Wednesday, April 7, 2010

An Ethics Odyssey II

(Continued from An Ethics Odyssey I)

Other State Associations, District Branches

By the middle of April I reasoned that the only way to solve the problem of potential disagreements among the various state associations and district branches might be to refer the same question to each of those where I found more apparent APA members listed on the company Web site as providing the protocol. On April 17, 2007 I sent letters to state associations and district branches in Texas, Hawaii, Georgia, Florida, New Jersey, and Queens County in New York. In each letter I provided the name or names listed on the company Web and described the financial arrangement.


By May 1, 2007 there was still no determination. I asked Dr. Williams about the letter I had written him to formalize my request, including the names of four psychiatrists listed on the company Web site as providing the protocol in the state of Washington. He responded two days later that the WSPA office had forwarded the letter directly to Dr. Adler and, “The Ethics Committee is meeting tonight and this is the main item on the agenda.”

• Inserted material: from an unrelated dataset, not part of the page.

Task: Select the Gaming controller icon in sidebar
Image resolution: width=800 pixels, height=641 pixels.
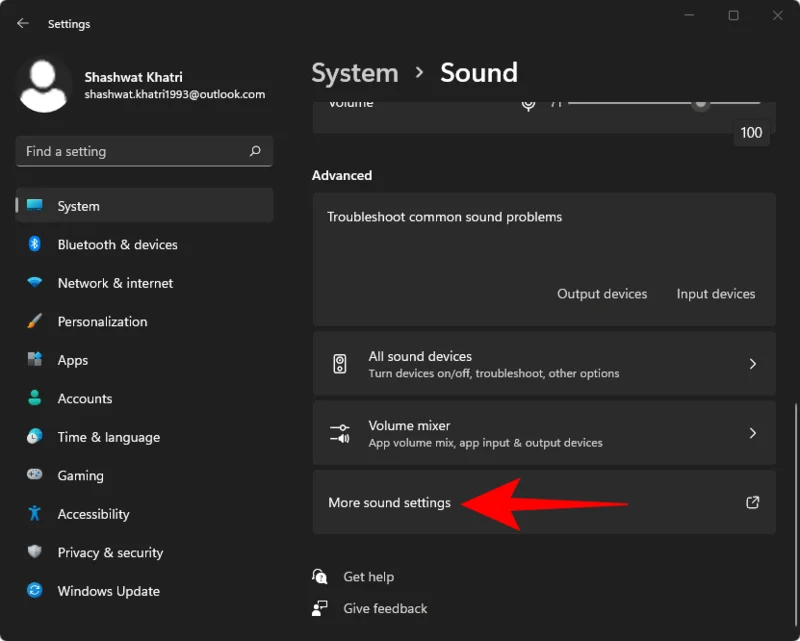Action: (x=30, y=475)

Months passed with no response from WSPA, but other district branches and state associations began to respond.

Queens County, NY

Stanley Brodsky, MD, Chairperson of the Queens County Psychiatric Society, was the first to respond. In a letter dated May 12, 2007 he asked if I could provide more information. I wrote him a letter and put him in touch with Dr. Adler. He also provided his direct phone number. In our last conversation he told me the Society’s attorney had attempted to review the matter with the APA ethics committee but with no response. In a telephone conversation with Dr. Brodsky on September 10, 2008 he told me, “They dropped it.” When I asked about a written response, he told me the district branch would get back to me.

New Jersey

The New Jersey Psychiatric Association completed the investigation first with a letter dated June 18 indicating that the named member was indeed licensed  with the company “through affiliation with the [a clinic in] NJ” but that he “is no longer affiliated with them and in fact did not accept any fees for any treatments using the… protocol.” The physician later called me to inquire about my letter and explained that he had severed his relationship with the company.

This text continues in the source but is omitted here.